The Taoiseach has urged Ireland to show some compassion as he launched a bid to overturn some of the strictest abortion rules in Europe.
Leo Varadkar said next month's repeal referendum could represent a coming of age moment when the nation stops cold-shouldering those in crisis.
Ireland has a near-ban on terminations and nine women travel abroad every day for the procedure.
The Taoiseach drew on the experience of rape and child incest victims during a speech in Dublin.
He said: "I am calling for a yes vote because I trust women and I trust doctors and instead of fearing the worst I choose to believe the best about us as a nation.
"Now is the time to change and to put compassion at the centre of our laws."
Abortion is currently only available when a mother's life is at risk, but not in cases of fatal foetal abnormality, rape or incest.
Yes to the May 25 referendum would be the latest in a series of social liberalisation measures which has seen divorce and same-sex marriage legalised in Ireland, and Mr Varadkar used past victories for modernisers to characterise those opposed to change as outdated.
He added: "In Ireland in 2018 we still export our problems and import our solutions, and in the Ireland of 2018 we still turn a blind eye and a cold shoulder to our sisters, nieces, daughters, colleagues and friends when in need or when in crisis."

* [Action item A]:
From the article on Ireland's abortion referendum, list the people whom, according to Leo Varadkar, Ireland still turns a blind eye and a cold shoulder to when they are in need or in crisis.
* [Action item B]:
Continue the article on Ireland's abortion referendum, picking up after its last sentence.

Collected data:
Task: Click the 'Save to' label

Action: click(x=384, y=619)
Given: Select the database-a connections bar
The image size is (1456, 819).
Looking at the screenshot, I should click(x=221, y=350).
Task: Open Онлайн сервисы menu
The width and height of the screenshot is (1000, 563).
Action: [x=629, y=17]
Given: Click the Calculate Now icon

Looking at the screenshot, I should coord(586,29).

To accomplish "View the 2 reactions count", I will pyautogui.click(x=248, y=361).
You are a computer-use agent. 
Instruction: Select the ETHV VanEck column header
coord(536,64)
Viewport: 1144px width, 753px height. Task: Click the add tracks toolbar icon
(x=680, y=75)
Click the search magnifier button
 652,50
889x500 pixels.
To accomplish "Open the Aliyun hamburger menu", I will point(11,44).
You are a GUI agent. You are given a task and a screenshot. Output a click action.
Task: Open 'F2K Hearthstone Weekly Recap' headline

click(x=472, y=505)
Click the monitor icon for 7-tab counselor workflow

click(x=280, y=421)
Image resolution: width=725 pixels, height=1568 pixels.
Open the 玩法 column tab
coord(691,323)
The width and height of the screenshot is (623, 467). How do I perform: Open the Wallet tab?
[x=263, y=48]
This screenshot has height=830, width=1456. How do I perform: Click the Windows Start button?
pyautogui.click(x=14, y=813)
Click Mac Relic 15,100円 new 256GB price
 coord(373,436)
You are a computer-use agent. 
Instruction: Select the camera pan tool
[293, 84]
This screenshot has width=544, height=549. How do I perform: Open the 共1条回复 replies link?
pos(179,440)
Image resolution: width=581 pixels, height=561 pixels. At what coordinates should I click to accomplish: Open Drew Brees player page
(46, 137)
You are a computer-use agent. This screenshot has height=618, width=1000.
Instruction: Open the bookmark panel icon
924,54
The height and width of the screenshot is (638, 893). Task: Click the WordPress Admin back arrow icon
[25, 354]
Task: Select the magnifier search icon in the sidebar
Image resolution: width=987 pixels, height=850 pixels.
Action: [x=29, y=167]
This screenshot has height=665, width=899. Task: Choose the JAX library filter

* [Output A]:
sisters, nieces, daughters, colleagues, friends

* [Output B]:
The ballot will be on whether to retain or repeal the Eighth Amendment of the constitution, which means the life of the woman and her unborn child are seen as equal.
Draft legislation to be introduced if the referendum is passed proposes unrestricted abortion access be made available to women who are up to 12 weeks pregnant.
The Taoiseach said the referendum was a once in a generation opportunity.
"In Ireland we spent much of the last few years atoning for historic wrongs that were done to women, but truth be told, we still wrong women today.
"And three women every day, and the number is growing, order abortion pills over the internet and end their pregnancies at home without medical supervision, counselling, support or advice.
"All the Eighth Amendment does is allow us to sweep it under the carpet, as we did so often on so many issues in the dark days of the past."
Parts of Ireland are becoming increasingly secular, but the Catholic church is among those campaigning for a no vote, those who argue that a baby's life is sacrosanct.
A statement from Save the Eighth campaigners claimed the Taoiseach's position was too extreme, and said he had been unable to unite his governing Fine Gael party around his position.
Mr Varadkar rubbished suggestions reform would see the number of abortions rocket, and claimed those on that side of the argument thought very little of women.
"So, May 25 is a chance for Ireland to change all that and a chance for Ireland to come of age as a nation," he said.
"We should be a country in which we trust women and trust doctors to decide what is right.
"And if this referendum is approved, the Government will introduce a safe, regulated, doctor-led system for the termination of pregnancies in Ireland."
Fine Gael officially launched their Yes campaign at a theatre in Dublin on Saturday.